• [To do]:
Could you reproduce the lines below from the one with "The width and height of the screenshot is (1280, 853)." through the one with "Open Sumber trafik"? Keep both ends and add nothing.
(The data begins)
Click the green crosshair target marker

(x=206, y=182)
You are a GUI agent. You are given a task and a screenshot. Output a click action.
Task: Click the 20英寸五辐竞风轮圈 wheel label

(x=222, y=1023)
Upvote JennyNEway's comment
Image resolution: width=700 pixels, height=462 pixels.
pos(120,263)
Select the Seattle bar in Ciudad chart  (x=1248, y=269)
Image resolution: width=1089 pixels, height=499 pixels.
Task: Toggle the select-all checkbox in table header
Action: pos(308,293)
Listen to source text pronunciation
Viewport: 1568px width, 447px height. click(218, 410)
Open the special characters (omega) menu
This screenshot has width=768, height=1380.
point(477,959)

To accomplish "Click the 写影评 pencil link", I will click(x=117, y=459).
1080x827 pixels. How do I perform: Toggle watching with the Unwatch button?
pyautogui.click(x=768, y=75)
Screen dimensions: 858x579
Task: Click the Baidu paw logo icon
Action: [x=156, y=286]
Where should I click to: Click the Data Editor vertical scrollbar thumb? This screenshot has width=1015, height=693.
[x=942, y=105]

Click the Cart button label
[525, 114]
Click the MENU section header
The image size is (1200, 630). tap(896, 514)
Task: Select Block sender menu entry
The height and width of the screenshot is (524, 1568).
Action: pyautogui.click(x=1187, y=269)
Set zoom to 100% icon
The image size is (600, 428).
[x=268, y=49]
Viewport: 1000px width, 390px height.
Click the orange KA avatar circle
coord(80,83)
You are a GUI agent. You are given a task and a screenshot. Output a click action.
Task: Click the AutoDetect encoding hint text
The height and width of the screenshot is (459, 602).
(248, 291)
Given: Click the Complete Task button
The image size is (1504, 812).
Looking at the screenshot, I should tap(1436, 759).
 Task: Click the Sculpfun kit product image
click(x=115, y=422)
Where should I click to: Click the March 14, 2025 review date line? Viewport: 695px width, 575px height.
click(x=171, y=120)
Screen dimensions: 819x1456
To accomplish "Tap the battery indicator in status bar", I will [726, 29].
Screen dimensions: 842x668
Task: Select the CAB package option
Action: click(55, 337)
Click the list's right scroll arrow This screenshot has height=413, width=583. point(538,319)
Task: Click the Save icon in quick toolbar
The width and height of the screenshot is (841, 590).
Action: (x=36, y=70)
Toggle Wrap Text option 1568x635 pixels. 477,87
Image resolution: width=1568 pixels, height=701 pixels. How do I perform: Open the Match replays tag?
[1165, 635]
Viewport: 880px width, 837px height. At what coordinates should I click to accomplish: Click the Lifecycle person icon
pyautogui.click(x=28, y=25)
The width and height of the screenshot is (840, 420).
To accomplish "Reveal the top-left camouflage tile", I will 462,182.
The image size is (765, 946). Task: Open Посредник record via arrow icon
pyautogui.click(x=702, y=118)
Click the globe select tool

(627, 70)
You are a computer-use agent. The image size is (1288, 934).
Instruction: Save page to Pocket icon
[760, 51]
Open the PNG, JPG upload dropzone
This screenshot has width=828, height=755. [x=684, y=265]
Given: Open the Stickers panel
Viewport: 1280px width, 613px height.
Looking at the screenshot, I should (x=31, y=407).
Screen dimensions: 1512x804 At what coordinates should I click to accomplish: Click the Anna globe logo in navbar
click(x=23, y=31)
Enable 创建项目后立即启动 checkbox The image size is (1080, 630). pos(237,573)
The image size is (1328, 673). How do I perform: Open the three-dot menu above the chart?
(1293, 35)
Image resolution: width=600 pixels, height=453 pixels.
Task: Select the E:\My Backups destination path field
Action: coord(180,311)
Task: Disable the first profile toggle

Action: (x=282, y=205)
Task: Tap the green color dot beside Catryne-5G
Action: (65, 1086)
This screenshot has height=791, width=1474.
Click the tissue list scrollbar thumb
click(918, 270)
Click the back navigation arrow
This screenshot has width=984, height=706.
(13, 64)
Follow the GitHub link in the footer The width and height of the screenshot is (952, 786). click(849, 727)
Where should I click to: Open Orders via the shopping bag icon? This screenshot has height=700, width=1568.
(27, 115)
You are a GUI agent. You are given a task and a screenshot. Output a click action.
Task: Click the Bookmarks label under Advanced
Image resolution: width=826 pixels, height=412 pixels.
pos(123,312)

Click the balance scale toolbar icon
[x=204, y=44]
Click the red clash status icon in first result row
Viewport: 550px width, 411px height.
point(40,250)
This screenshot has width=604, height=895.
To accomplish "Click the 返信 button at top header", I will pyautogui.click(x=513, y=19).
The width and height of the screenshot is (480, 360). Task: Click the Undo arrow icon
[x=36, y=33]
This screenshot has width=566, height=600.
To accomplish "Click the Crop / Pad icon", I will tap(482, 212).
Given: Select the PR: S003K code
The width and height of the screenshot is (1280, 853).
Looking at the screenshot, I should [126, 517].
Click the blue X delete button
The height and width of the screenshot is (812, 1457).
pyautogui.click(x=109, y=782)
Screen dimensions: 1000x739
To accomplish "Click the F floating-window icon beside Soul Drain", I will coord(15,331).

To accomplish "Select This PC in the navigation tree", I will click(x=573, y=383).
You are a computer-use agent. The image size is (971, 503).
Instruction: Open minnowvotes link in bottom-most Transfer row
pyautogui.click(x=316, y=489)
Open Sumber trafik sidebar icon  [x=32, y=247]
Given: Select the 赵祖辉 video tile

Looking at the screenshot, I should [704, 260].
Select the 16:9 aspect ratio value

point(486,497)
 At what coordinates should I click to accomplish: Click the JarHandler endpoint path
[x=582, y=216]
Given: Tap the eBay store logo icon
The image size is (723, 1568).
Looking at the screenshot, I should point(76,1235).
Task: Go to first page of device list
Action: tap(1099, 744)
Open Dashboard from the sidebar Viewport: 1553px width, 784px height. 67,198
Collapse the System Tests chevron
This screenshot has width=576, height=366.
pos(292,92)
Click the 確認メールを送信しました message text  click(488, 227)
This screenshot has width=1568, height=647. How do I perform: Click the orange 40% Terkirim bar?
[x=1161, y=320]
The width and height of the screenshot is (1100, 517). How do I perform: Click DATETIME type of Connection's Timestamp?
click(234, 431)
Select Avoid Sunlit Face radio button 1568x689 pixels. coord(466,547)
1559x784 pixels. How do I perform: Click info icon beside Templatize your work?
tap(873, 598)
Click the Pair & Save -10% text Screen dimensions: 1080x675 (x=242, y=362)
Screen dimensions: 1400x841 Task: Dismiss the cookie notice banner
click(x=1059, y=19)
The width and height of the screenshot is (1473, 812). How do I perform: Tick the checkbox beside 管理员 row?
(The data ends)
• [Answer space]:
The width and height of the screenshot is (1280, 853).
Looking at the screenshot, I should [126, 517].
Click the blue X delete button
The height and width of the screenshot is (812, 1457).
pyautogui.click(x=109, y=782)
Screen dimensions: 1000x739
To accomplish "Click the F floating-window icon beside Soul Drain", I will coord(15,331).

To accomplish "Select This PC in the navigation tree", I will click(x=573, y=383).
You are a computer-use agent. The image size is (971, 503).
Instruction: Open minnowvotes link in bottom-most Transfer row
pyautogui.click(x=316, y=489)
Open Sumber trafik sidebar icon  [x=32, y=247]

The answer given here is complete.